You can apply it with a rag. Wiping varnish takes so long to dry that you can use a rag to put it on almost in the same way that you did the wood stain. Simply get a new pad, wet it with product, and wipe a thin and even coat on the surface.
Allow the product to dry according to the can plus a couple hours, and then go back for another coat. Repeat this a few times, and you will have a really nice looking, and close to the wood finish that was super easy to create.
Arm-R-Seal is a great example of a wiping varnish. This product comes in a number of sheens, and you can apply it really easily. It has a gorgeous, warm tone to the final look, and a very natural looking finish.
See Also: Understanding Wood Finishing
Using Aerosol Lacquer to Top Coat Your Stain
An alternative to wiping on another product is aerosol lacquer. Most beginners do not have a way to spray lacquer like the professionals in a spray booth. That’s ok. You can get excellent results using spray cans, you just need to buy the right lacquer.
Hardware store lacquer that is cheap, and mixed in with the spray cans on the bottom shelves is not good lacquer. Most cases, it’s not even lacquer, and it can cause all kinds of finishing problems. Don’t use this stuff.
Instead, buy furniture grade lacquer. You can find really good cans of lacquer from around $6 to $12 each, and they are made by Mohawk, Deft, and Watco. There are more brands, but these are all very good, and they make the spraying process easy.

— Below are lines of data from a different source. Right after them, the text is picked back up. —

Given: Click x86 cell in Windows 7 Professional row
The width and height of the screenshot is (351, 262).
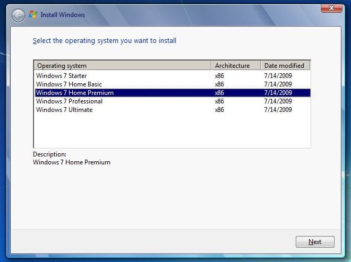Looking at the screenshot, I should [219, 101].
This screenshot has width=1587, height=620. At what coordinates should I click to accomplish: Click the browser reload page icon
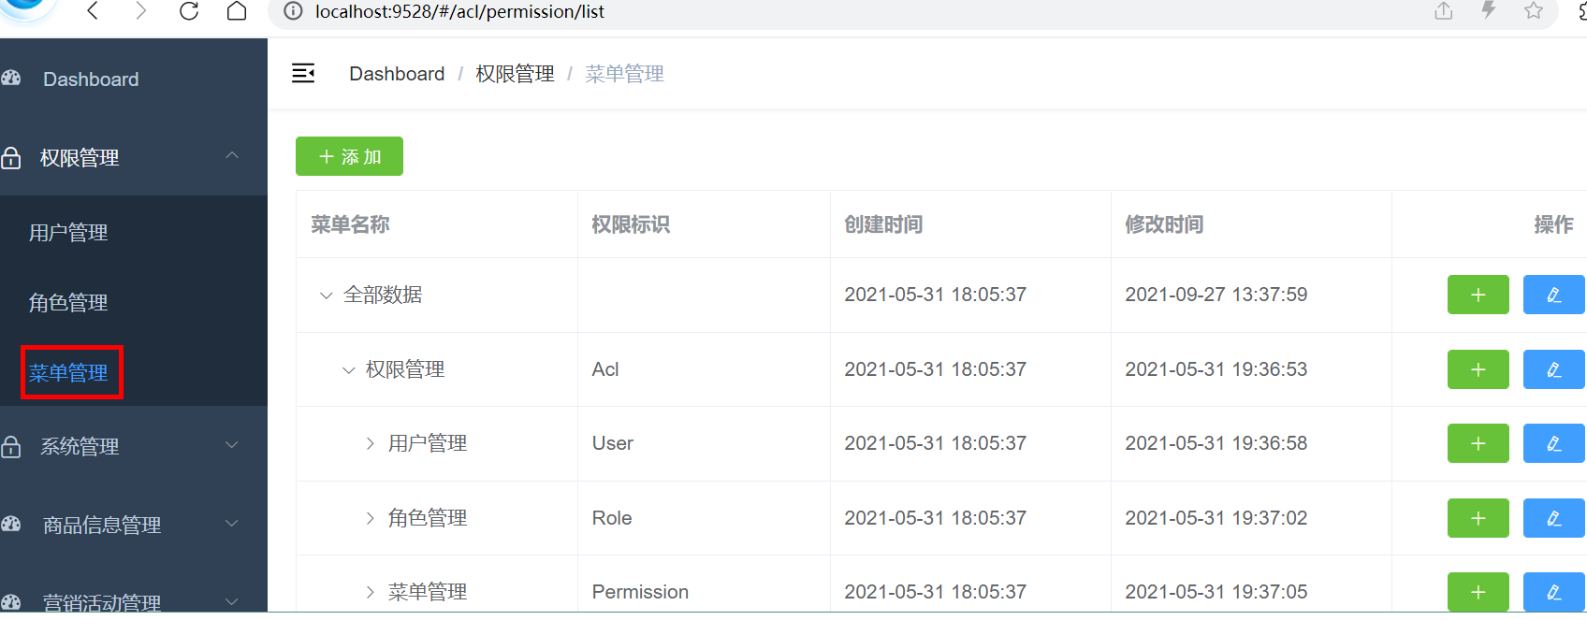(189, 11)
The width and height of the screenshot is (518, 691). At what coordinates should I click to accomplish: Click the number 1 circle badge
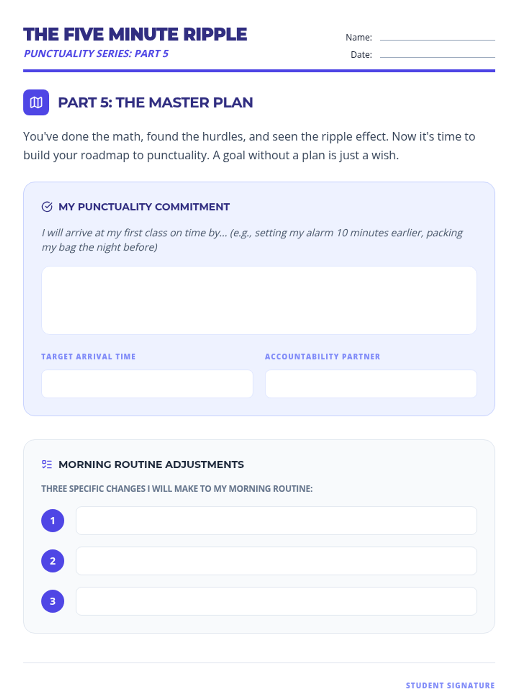(53, 520)
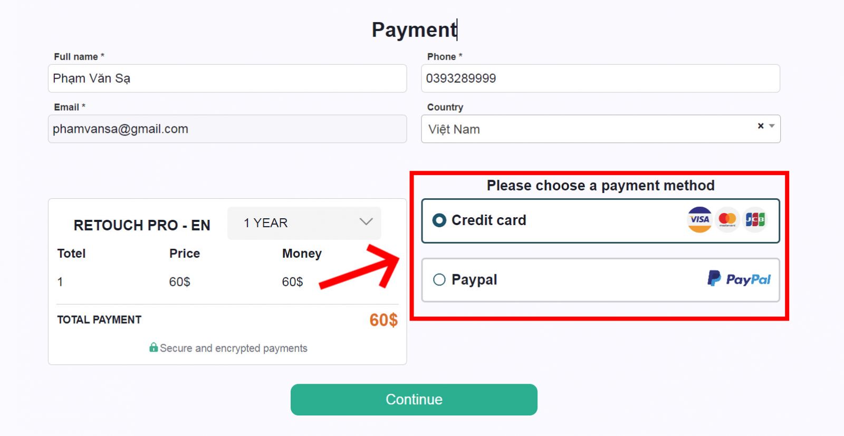Image resolution: width=844 pixels, height=436 pixels.
Task: Focus the Phone number input
Action: [x=600, y=79]
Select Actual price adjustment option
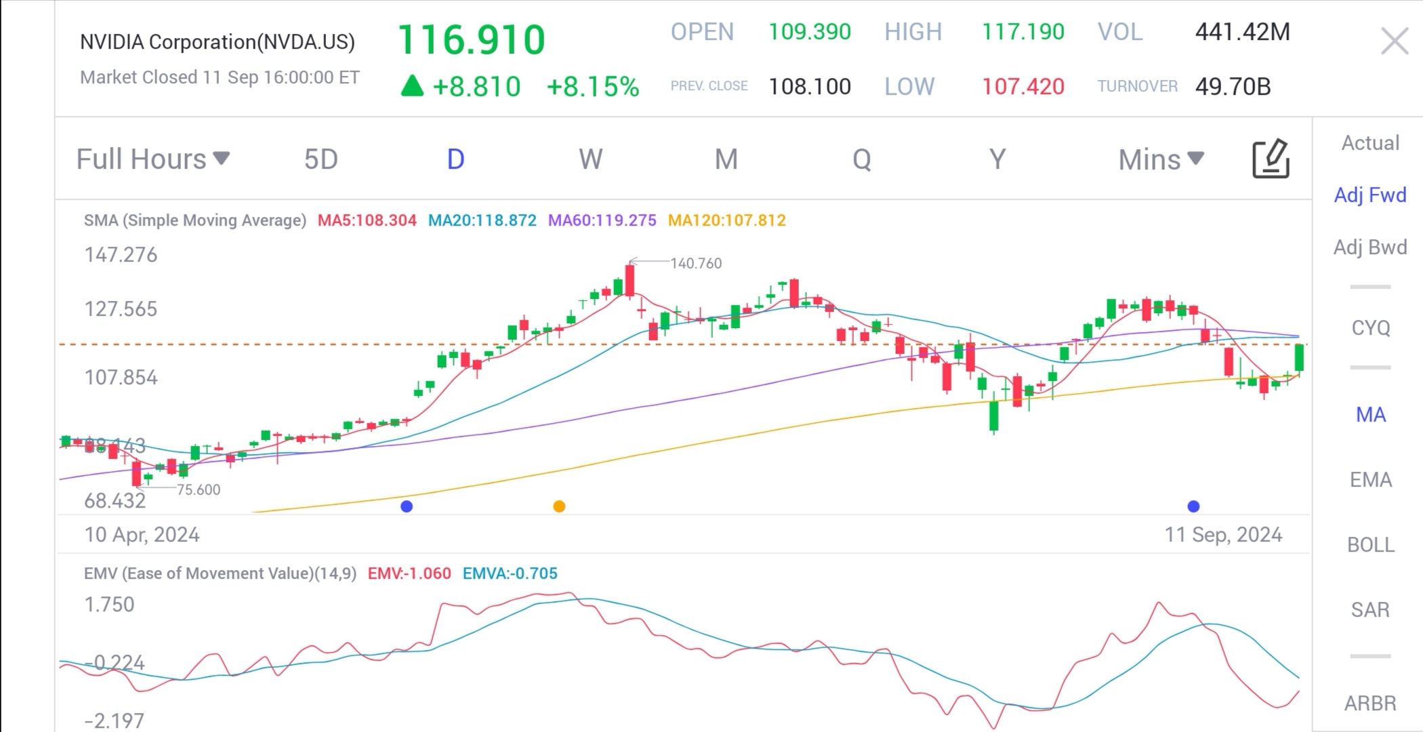This screenshot has height=732, width=1423. coord(1370,143)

The basic version of spraying lacquer is to evenly wet the entire surface that you are spraying, and then let it dry. On vertical surfaces you can mist on several thin coats. Take care to wet the surface, but do not add so much that it runs.
On horizontal surfaces, you can spray a little more. The orientation of the surface will prevent any runs, and you can lay down a nice coating. When you apply a really even coat, allow it to cure, and you will have a well protected project that looks amazing.
Now that you know how to get your projects ready for staining, put these ideas into practice in your own shop. Get out there and start making something. Select a stain, and do the best prep work you possibly can before adding the stain.
Just remember, the secret is in the prep work. No wood stain will save you from scratches, defects, and places you should have tried harder. The product does the very opposite. Anything you skip on during the prep will come right back in the final look.
Not many people know what really goes into being a woodworker. All they see is a surface with scratches. Make sure that when you proudly hand something over to another person to look at, scratches are the last thing they see.
Focus on your prep work. make a promise not to move forward until the prep is done. Find and remove all your scratches before applying any wood stain. You will have a much better look, and you will be glad you put in the effort that most wont. Happy building.